Film / Reviews
Trainwreck
Trainwreck (15)
USA 2015 125 mins Dir: Judd Apatow Starring: Amy Schumer, Bill Hader, Brie Larson, Tilda Swinton
We make a pact with these big mainstream American bad behaviour comedies. Our promise is that we’ll try to refrain from vomiting into our family-sized popcorn buckets if they deliver at least two acts of filth and degeneracy before betraying their characters with a lot of ghastly, reactionary family values crap. Judd Apatow’s Trainwreck reneges on that unspoken agreement at an alarmingly early stage, even as we’re cheering on its refreshingly promiscuous, defiantly single, drunken, pot-smoking female protagonist. Breath-of-noxious-air Amy Schumer eats up the role like Renee Zellweger’s slutty, potty-mouthed evil twin, but her script fizzles out quicker than one of her character’s prematurely ejaculating one-night-stands (of whom four are credited).
It kicks off in terrific style with a father giving his two young daughters a pre-divorce lecture on why monogamy doesn’t work (“What if I told you that was the only doll you were allowed to play with your entire life? How would you feel?”). Twenty-three years later, journalist Amy (Schumer) has taken this sermon to heart. She enjoys a string of one night stands, falls asleep the moment she’s satisfied and gets rid of her conquests as swiftly as possible. Yep, the joke here is that she behaves just like a bloke. Amy treats her boring, happily married sister Kim (Larson) with undisguised contempt and eventually winds up dating a self-regarding closeted gay body-builder whose true sexuality erupts whenever he gets into a fight with another man (“You’re an asshole!

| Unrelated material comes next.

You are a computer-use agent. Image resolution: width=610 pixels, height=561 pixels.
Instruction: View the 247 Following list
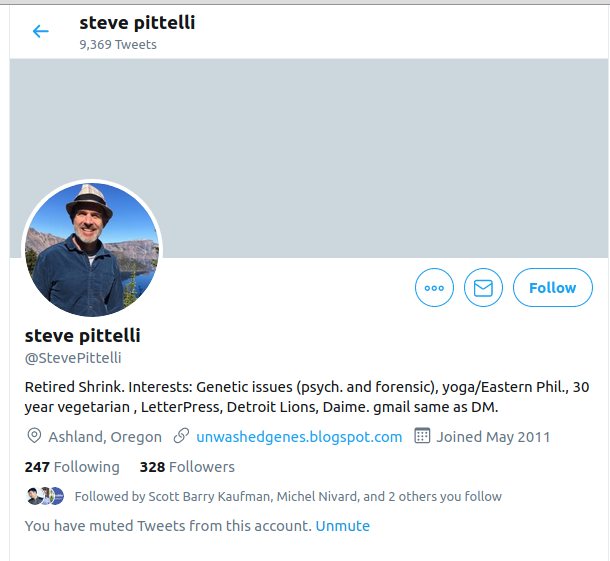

You know what I do with assholes? I lick ’em!”). She works at a terrible lad mag named S’nuff (Sample features: How to beat off at work; You’re not gay – she’s boring; You call those tits?) that somehow seems to have survived the millennial cull of such things under the editorship of Dianne (a scene-stealing Swinton, giving it the full monstrous Essex-girl-made-good twist on Meryl Streep in The Devil Wears Prada).
So far, so funny. Now here’s that bad stuff. The steely grip of romcom formula takes hold the moment Amy is assigned to write a story about sports surgeon Aaron Conners (Hader). Worse still, his profession facilitates a bunch of gags and cameos that will be completely incomprehensible to anyone who isn’t a close follower of US sports. To be fair, LeBron James – a famous basketball player, according to my well-informed chum Mr. Wikipedia – proves to be quite a gifted comedian. And even as the film squanders its early promise on dreary romance with the mandatory twist of heart-tuggin’ tragedy, Hader and Schumer make an agreeably unconventional screen couple. But it’s hard not to feel cheated after that avalanche of advance publicity claiming that Schumer was here to shake up the tired romcom genre. Maybe someone will have the courage to let her off the leash next time.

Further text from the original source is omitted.